最後の最後に、大仕事を成し遂げた。和田健太郎(39=千葉)がグランプリ(GP)初出場で初優勝を決め、大逆転で賞金王の座を射止めた。最終3角過ぎに内を突くと、逃げた脇本雄太(31=福井)を鮮やかに抜き去った。2着が脇本、3着には前年覇者の佐藤慎太郎(44=福島)が入り、3連単22万1650円はGP史上最高配当となった。

デビュー18年の苦労人が、初めて歓喜のゴールに飛び込んだ。最終バックで郡司が不発とみると、内にいた清水の後ろに瞬時にスイッチ。そして最終3角過ぎ、がら空きになったインを突くと、周りが止まったかのように自転車が進んだ。渾身(こんしん)のガッツポーズで雄たけびを上げた。それでも「信じられない。申し訳ないんですけど、まだ実感がないです」。心ここにあらず。それが偽らざる心境だった。

GP初出場Vは、史上11人目にして最高齢だ。また、G1ノンタイトルでのGP制覇となると、97年の山田裕仁(引退)04年小野俊之、06年有坂直樹に次いで4人目になる。松浦、脇本らタイトルホルダー、五輪代表を退けて、大逆転での賞金王の座に就いた。09年に同じくGP初出場Vを飾った同県の海老根恵太も「ないことはない、と思っていたけど、まさか取るとは…」と驚いたほどだ。

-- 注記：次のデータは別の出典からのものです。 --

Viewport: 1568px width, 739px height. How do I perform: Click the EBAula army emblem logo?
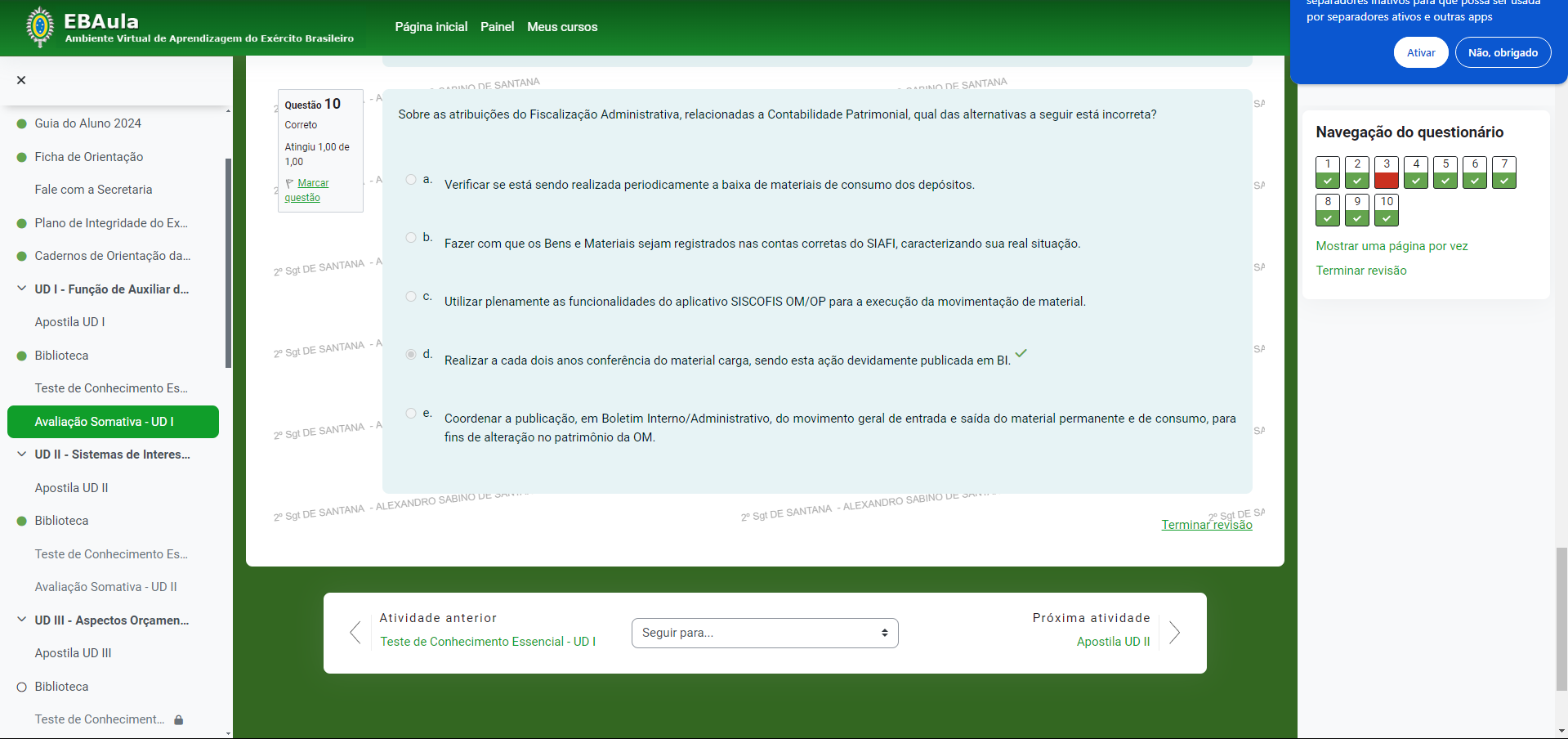point(40,27)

同じ平塚でヤングGPに出てから15年。自力時代はビッグ戦線でも苦戦を強いられた。だが、追い込みに転じたのと同時期に、南関の機動型が続々と育つ。その代表格が、今回タッグを組んだ郡司だ。「彼が南関のエースとなって相乗効果で引っ張り上げてくれた」と感謝を口にした。

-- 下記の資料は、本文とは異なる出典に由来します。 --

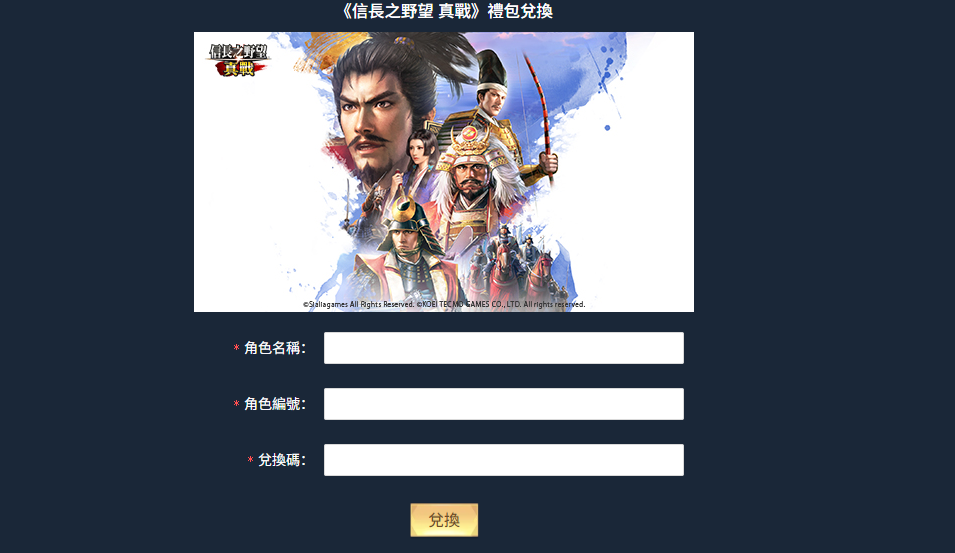The image size is (955, 553).
Task: Click the 角色編號 field label
Action: [x=275, y=404]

信念がある。「僕の車券を買ってくれるお客さんのために、その日1日、1レースを頑張るだけ。それがGPだろうと何だろうと」。3連単は史上最高配当。コロナ禍で沈んだ20年、最後に和田を信じたファンを笑顔にした。そんな新チャンピオンは素朴で素直だ。来年1年間、1番車が確定することについても「位置取りとか責任とか、重圧でしかない」と苦笑い。1億円の使い道も「堅実に家のローンに充てる」と笑った。決して、大きなことは言わない。「いまさら気取っても仕方がない。GPを取って『変わった』と言われるのも嫌」。全てはファンのため。それが新王者の揺るぎないポリシーだ。【山本幸史】

◆和田健太郎(わだ・けんたろう)1981年(昭56)5月27日生まれ、千葉・酒々井町出身。千葉経済大付属高卒。競輪学校(現養成所)87期生で在校成績は29位。02年8月4日弥彦でデビュー(1着、4着、9着)。18年函館でG3初制覇。G1、G2を通じて今回が初タイトル。通算1624戦305勝。通算獲得賞金は5億5904万8000円。172センチ、78キロ。血液型A。